Regions with significant populations
- Crimea, Luhansk Oblast, Kherson Oblast, Kyiv Oblast, Kyiv

Languages
- Kurdish (Kurmanji), Ukrainian, Russian

Religion
- Islam, Yezidism

= Kurds in Ukraine =

Part of the historically significant Kurdish population in the post-Soviet space

The Kurds in Ukraine (Курди в Україні; Kurdên Ûkraynayê) form a part of the historically significant Kurdish population in the post-Soviet space, and are located mainly in the southern and eastern parts of the country. They descend from migrants and refugees from the Caucasus (Armenia, Azerbaijan, and Georgia) and have had a presence in Ukraine since the early 20th century.

==History==
The sharp population rise from 1989 to 2001, where the Kurdish population augmented from 238 to 2,088 was caused by the Spitak earthquake which shook the Kurdish areas of Armenia in 1988. Furthermore, the fall of the Soviet Union facilitated the migration of Kurds from the former Soviet Union to Ukraine. Most of these Kurds were from the Yezidi minority. Another wave of refugees came to Ukraine as a consequence of the first Nagorno-Karabakh War in 1993, which occurred in the region which was historically known as Red Kurdistan. This wave of migration included both Muslim and Yezidi Kurds.

Census results
| Year | Kurdish Population |
| 1897 | 0 |
| 1926 | 16^{1} |
| 1939 | 90^{1} |
| 1959 | 65 |
| 1970 | 117 |
| 1979 | 122 |
| 1989 | 238 |
| 2001 | 2,088 |
^{1}Note: Includes Crimea which became part of Ukraine in 1954.

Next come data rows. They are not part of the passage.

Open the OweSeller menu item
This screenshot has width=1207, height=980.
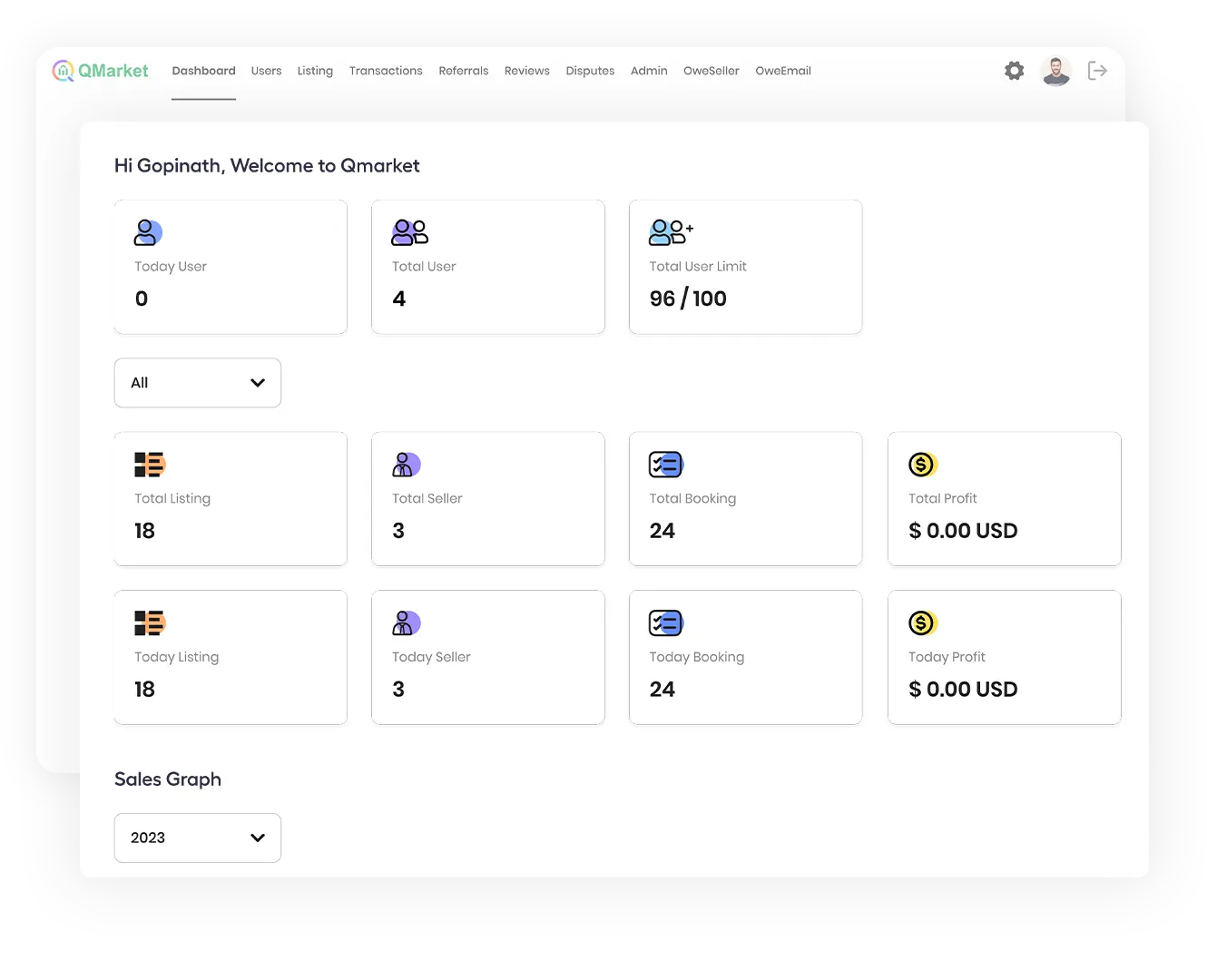click(x=711, y=71)
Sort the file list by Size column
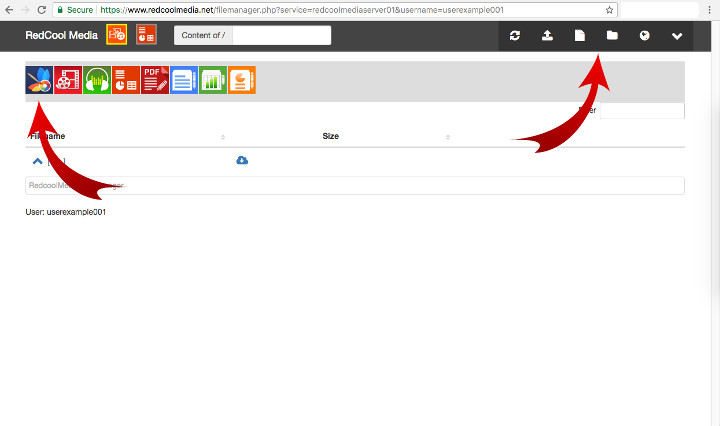This screenshot has width=720, height=426. pos(330,135)
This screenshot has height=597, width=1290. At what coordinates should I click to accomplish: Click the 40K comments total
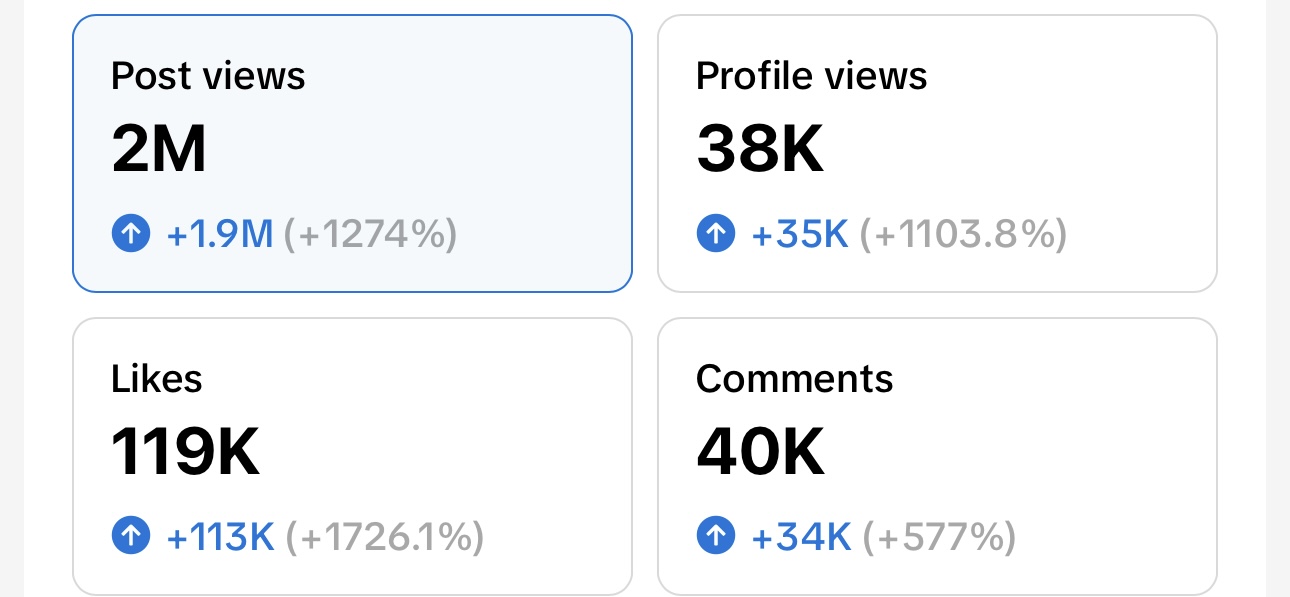761,452
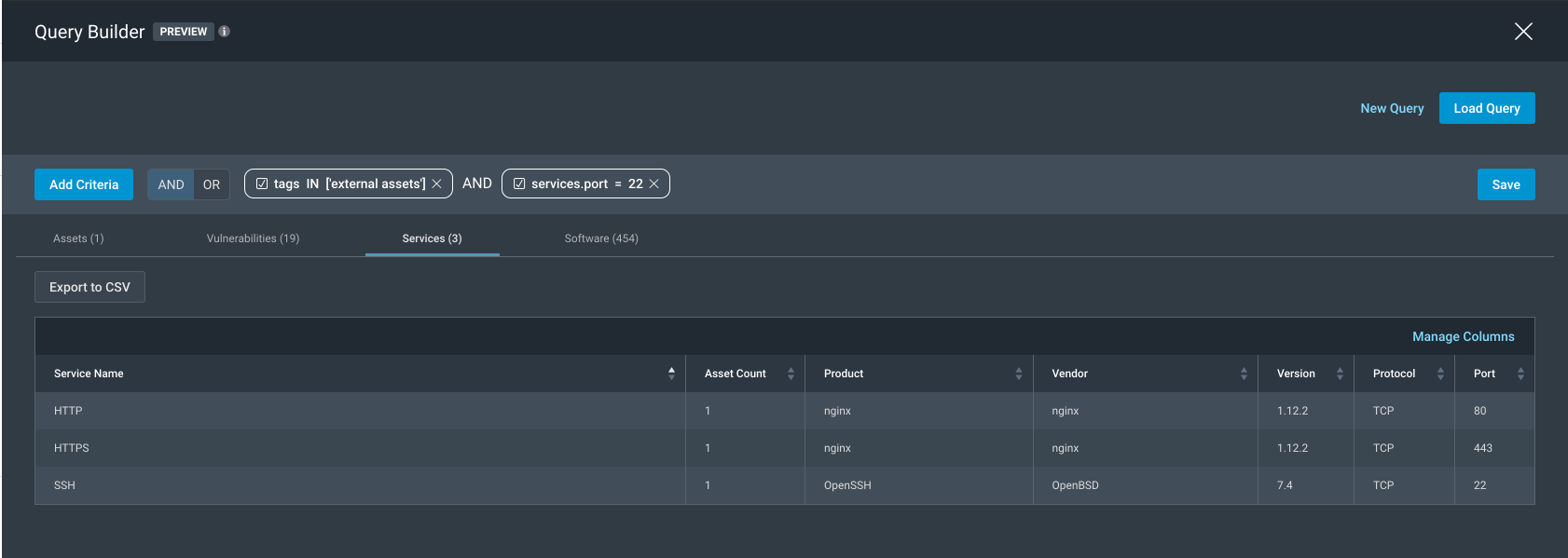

Kurds in oblasts of Ukraine by population (2001)

==Language==
In the 1989 Soviet Census, out of the 238 ethnic Kurds in Ukraine, 132 of them (55.5%) had Kurdish as first language, while 77 (32.3%) had Russian and 13 (5.5%) had Ukrainian. The numbers for Kurdish and Ukrainian rose to 56% and 11% respectively in 2001.